For the hollandaise, I am a big fan of the original kind, too, but I don’t do a lot of dairy, to be honest. So while I have nothing against the original version of this sauce, I wanted to remake it in a dairy-free version using cashew as the base.

You can tweak this hollandaise sauce to not be so lemony, add more dijon or more garlic... though we personally do love a good lemony hollandaise sauce sometimes what is too lemony for you may be the perfect "lemon level" for us. Obviously, it’s got to be up to you and your taste buds. I love that you can whip it all up in the blender pretty quickly and pour over eggs, veggies or, you know — this savory French toast!


__________ INGREDIENTS

Savory French Toast: 6 pieces of BreadSRSLY bread 2 eggs 3 TB dairy free milk of choice 1/4 tsp garlic powder 1/4 tsp onion power 1/4 tsp sea salt 1/4 tsp pepper Vegan Lemony Hollandaise 1/2 cup cashews, soaked in hot water for 5 minutes 1/4 cup + 2 TB dairy free milk of choice 2 TB Nutritional Yeast 2 - 3 TB lemon juice* 1 1/4 tsp garlic powder 1/2 tsp turmeric powder 1/2 tsp sea salt** 1 tsp dijon

1/4 tsp onion power (optional)

*start with 1 TB of lemon juice and blend.
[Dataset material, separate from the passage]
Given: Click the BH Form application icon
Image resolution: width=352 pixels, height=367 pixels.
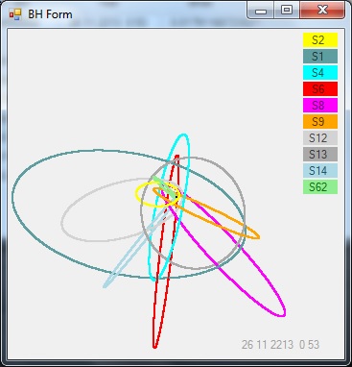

Add the remaining 2 TB (one TB at a time) depending on your tastebuds and how the sauce tastes to you.

**depending on your tastebuds, you may want to add a little more sea salt. Directions: For Vegan Lemony Hollandaise: Soak cashews in hot water for 5 minutes. While cashews are soaking, add all other Hollandaise ingredients to blender. Strain and rinse soaked cashews and place in blender with other ingredients and blend until creamy. Set aside.

For French Toast: In a shallow bowl, whisk eggs, dairy free milk and seasonings. Heat about 2 TB olive oil or avocado oil in a large skillet. Place sliced bread into egg mixture and coat both sides. Once soaked in egg mixture, place bread onto hot skillet and cook on both sides for about 3-4 minutes until golden brown. Remove from heat and serve with sliced avocado, tomatoes and drizzle of vegan hollandaise sauce.